## Short exercise
Could you give all the material below again with "three dots" changed to "ellipsis icon" and everything else left as it is, omitting the pictures?

## Record excerpts
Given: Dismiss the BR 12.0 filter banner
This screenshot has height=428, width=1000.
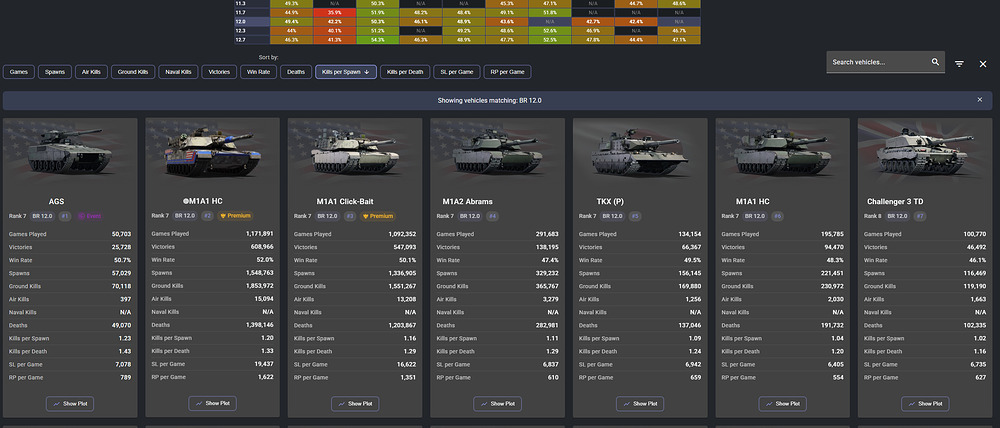Looking at the screenshot, I should [x=980, y=100].
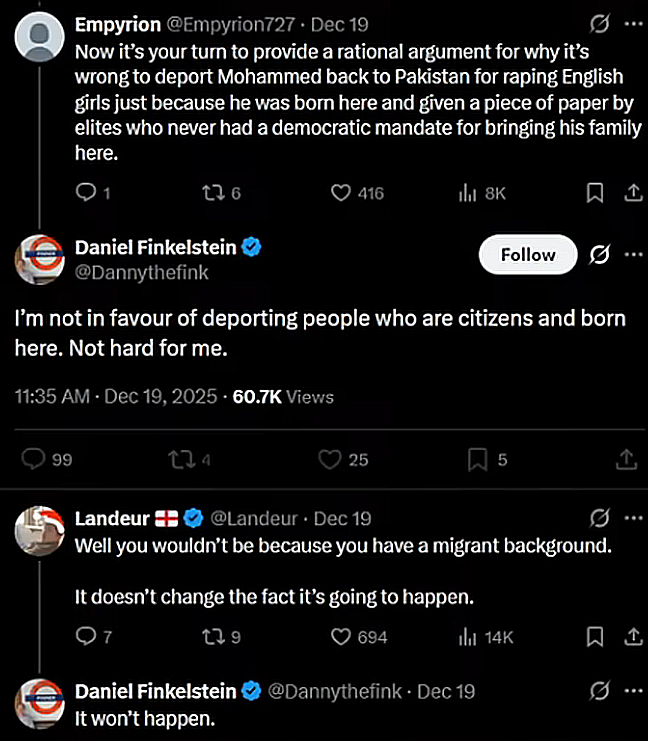The height and width of the screenshot is (741, 648).
Task: Open more menu on Finkelstein's main post
Action: coord(633,255)
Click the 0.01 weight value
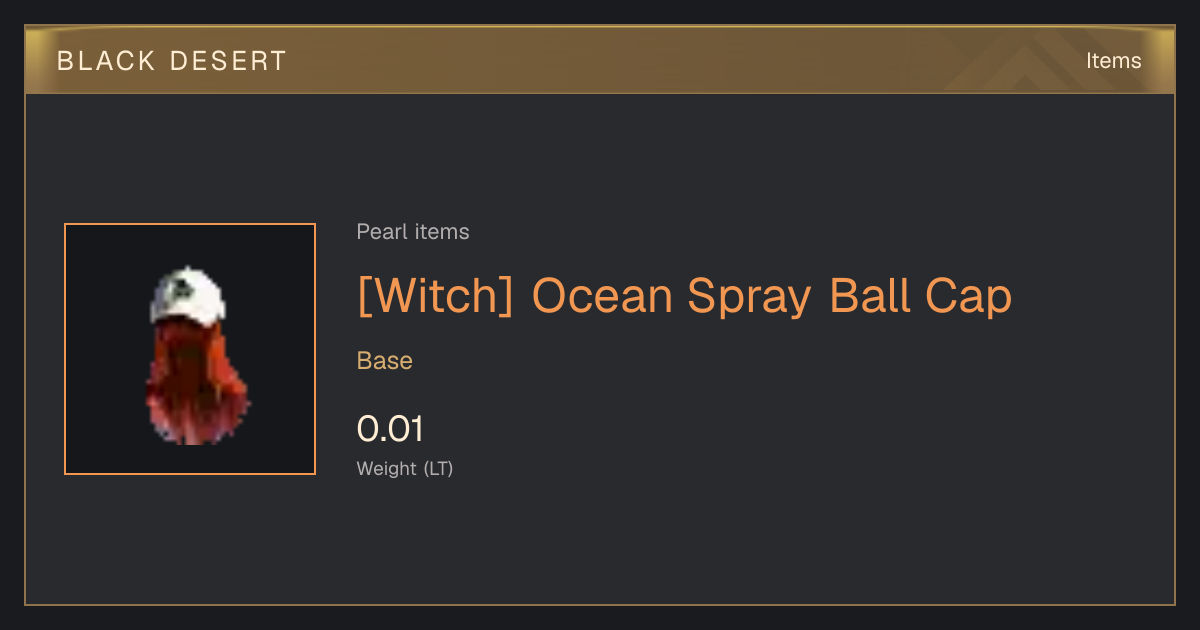Screen dimensions: 1200x630 click(390, 429)
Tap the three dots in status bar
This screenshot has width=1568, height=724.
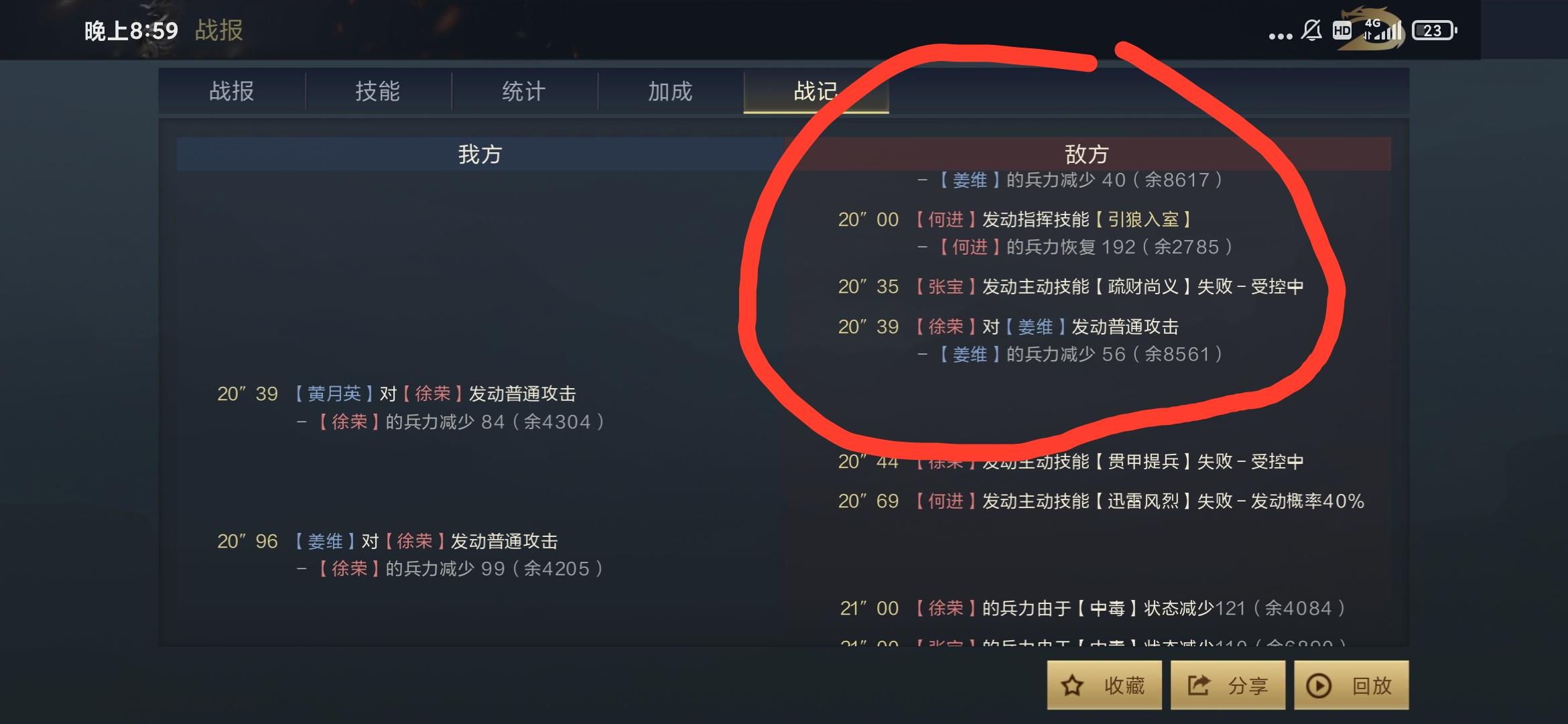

## Output
Given: Dismiss the BR 12.0 filter banner
This screenshot has height=428, width=1000.
Looking at the screenshot, I should [x=980, y=100].
The height and width of the screenshot is (741, 648).
Task: Open more menu on Finkelstein's main post
Action: coord(633,255)
Click the 0.01 weight value
Screen dimensions: 1200x630 click(390, 429)
Tap the ellipsis icon in status bar
This screenshot has width=1568, height=724.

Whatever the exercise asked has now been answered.